Final answer:
The amount of heat required to increase the temperature of 90 g of water from 0°C to 100°C is 37,656 Joules or 37.656 kJ, using the specific heat capacity of water which is 4.184 J/g°C.
Step-by-step explanation:
The student is asking about the amount of heat required to raise the temperature of a certain mass of water from one temperature to another. To calculate this, we use the equation ΔQ = mcΔT, where ΔQ is the heat added, m is the mass of the water, c is the specific heat capacity of water, and ΔT is the change in temperature.

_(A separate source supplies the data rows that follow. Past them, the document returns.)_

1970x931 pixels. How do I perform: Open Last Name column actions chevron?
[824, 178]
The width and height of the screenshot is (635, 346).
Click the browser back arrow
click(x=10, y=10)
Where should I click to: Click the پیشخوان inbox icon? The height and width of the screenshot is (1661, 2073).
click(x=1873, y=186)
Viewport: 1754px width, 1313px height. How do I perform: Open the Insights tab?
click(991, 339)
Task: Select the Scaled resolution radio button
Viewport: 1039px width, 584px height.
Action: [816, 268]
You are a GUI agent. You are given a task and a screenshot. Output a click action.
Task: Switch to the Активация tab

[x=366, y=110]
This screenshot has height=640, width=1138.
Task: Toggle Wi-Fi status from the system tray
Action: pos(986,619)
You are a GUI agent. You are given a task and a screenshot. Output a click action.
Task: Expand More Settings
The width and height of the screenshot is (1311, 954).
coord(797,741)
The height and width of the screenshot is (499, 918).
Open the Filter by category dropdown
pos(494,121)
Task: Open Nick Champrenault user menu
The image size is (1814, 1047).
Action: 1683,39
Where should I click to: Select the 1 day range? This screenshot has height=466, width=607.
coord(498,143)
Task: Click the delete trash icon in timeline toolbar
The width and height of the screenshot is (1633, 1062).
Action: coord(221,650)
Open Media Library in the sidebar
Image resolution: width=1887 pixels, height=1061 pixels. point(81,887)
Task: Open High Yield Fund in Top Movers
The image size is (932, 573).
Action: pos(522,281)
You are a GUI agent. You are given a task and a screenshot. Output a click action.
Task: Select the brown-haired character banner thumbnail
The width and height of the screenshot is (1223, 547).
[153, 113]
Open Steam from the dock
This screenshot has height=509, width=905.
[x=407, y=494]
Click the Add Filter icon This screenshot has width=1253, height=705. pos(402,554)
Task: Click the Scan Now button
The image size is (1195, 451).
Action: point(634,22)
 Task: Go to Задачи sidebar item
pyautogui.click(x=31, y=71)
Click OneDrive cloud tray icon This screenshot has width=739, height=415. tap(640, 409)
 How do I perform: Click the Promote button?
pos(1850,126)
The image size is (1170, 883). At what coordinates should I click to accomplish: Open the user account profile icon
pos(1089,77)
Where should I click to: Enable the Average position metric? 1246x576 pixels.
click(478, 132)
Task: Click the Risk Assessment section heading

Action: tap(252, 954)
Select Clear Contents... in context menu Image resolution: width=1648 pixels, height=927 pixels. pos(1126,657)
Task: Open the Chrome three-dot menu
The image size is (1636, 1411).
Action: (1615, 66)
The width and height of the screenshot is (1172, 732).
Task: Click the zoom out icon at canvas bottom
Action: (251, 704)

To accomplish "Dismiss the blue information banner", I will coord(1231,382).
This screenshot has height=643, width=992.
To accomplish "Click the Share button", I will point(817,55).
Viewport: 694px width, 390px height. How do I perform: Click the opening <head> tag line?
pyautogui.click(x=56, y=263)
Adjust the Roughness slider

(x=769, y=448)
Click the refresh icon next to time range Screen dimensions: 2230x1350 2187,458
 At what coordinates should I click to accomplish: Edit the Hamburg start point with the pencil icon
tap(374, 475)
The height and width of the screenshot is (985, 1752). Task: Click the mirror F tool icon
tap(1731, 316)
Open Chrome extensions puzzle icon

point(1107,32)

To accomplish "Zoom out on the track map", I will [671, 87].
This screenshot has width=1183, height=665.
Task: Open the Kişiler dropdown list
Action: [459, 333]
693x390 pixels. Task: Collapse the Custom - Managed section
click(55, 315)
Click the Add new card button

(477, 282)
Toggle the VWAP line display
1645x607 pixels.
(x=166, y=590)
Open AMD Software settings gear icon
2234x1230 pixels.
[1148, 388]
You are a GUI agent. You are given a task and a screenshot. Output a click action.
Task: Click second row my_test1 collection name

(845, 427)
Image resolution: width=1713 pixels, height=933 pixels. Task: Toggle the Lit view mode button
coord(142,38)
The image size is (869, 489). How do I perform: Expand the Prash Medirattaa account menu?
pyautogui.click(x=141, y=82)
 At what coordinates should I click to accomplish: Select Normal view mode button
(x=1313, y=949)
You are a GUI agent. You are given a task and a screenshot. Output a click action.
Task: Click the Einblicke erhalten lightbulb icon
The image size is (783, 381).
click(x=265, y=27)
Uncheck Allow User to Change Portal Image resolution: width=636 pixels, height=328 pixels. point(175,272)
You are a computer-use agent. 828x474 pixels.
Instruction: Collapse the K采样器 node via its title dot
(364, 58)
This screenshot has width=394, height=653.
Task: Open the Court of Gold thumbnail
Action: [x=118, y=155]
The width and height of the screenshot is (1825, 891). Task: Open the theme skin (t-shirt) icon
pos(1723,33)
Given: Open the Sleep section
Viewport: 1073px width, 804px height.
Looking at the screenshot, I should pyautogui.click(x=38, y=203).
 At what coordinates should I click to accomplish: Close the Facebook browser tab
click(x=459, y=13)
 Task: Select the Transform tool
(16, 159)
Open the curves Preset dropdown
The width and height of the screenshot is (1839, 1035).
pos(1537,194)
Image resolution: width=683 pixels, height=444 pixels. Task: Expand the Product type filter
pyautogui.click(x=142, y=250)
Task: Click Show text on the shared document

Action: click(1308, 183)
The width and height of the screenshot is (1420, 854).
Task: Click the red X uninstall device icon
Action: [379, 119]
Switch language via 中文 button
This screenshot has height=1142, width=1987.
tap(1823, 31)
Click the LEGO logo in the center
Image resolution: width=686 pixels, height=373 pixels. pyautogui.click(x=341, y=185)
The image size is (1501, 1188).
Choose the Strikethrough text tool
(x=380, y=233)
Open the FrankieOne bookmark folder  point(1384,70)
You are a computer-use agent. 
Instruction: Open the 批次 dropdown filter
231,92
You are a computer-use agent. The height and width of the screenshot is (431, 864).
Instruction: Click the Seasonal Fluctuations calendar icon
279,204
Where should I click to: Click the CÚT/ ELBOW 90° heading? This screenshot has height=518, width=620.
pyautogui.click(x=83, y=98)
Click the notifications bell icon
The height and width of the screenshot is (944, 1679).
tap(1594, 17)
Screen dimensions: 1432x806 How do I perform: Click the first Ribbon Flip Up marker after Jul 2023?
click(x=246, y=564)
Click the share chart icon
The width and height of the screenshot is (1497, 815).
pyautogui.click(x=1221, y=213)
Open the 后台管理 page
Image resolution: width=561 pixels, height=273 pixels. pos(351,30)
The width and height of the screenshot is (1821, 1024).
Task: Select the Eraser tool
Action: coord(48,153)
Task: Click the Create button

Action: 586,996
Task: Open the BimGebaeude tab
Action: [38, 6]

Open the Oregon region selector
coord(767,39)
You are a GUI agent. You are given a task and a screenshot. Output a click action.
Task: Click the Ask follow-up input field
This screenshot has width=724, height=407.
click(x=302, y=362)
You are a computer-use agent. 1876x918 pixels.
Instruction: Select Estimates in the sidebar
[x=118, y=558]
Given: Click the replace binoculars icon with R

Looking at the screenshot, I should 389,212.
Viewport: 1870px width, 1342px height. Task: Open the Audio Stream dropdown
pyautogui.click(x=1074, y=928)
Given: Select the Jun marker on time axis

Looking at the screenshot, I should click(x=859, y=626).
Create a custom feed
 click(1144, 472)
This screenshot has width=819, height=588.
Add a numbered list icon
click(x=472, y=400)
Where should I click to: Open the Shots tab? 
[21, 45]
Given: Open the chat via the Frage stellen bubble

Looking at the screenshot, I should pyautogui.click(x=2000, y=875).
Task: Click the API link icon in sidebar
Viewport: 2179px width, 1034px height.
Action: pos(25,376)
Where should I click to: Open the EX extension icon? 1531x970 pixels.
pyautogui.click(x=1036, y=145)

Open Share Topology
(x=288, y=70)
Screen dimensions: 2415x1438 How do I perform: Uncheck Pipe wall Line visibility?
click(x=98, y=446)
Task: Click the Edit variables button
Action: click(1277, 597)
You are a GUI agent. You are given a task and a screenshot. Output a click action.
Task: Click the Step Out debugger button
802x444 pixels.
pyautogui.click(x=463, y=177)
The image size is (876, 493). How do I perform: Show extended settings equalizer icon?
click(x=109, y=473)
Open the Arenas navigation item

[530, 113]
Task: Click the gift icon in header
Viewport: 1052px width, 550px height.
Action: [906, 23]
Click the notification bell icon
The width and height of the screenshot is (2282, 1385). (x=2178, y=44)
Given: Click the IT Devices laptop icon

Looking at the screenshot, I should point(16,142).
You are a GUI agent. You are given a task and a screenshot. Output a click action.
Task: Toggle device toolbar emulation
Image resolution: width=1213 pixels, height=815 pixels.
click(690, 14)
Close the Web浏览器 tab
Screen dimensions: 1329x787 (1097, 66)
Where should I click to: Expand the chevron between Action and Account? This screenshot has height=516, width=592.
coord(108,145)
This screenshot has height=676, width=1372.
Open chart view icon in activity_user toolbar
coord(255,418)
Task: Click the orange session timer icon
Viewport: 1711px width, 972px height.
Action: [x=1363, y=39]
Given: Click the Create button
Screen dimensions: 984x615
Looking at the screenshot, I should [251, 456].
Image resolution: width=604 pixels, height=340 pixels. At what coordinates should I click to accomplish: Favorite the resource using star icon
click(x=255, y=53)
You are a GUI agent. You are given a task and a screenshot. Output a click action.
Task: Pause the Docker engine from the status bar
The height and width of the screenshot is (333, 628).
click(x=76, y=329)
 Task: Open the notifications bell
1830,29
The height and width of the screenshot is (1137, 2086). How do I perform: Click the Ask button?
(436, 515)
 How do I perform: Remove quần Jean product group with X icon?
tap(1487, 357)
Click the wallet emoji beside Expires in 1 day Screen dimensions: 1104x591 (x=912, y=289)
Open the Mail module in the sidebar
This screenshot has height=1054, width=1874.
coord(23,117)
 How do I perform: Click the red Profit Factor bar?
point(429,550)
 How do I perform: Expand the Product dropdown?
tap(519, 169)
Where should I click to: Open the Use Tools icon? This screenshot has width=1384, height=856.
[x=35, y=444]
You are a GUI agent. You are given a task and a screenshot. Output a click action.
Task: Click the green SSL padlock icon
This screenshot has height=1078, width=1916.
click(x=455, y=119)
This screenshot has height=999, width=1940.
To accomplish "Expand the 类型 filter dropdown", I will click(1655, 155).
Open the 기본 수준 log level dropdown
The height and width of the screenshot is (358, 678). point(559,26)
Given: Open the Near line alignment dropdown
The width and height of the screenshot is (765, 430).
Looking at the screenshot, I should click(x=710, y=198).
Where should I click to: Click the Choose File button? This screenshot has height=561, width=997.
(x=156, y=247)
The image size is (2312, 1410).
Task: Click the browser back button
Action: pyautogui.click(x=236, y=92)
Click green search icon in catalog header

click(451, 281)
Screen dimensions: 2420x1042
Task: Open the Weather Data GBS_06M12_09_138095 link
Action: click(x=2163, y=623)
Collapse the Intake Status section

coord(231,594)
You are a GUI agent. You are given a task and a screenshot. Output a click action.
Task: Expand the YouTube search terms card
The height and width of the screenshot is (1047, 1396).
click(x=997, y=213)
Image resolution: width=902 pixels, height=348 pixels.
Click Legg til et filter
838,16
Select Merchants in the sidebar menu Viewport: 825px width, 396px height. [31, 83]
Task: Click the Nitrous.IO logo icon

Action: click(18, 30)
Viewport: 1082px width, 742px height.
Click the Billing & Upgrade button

Given that the specific heat capacity for water is actually 4.184 J/g°C and not 1 cal/(g°C) as initially stated, we can perform the calculation.
First, we must convert the mass of water from grams to kilograms by dividing by 1000 since we are using the specific heat capacity in J/kg°C. Next, we can calculate the amount of heat required to raise the temperature of 90 g (0.09 kg) of water from 0°C to 100°C:
Heat required (ΔQ) = mcΔT
= (0.09 kg)(4,184 J/kg°C)(100°C - 0°C)
= 0.09 kg × 4,184 J/kg°C × 100°C
= 37,656 J
Therefore, the heat required to raise the temperature of 90 g of water from 0°C to 100°C is 37,656 Joules or 37.656 kJ.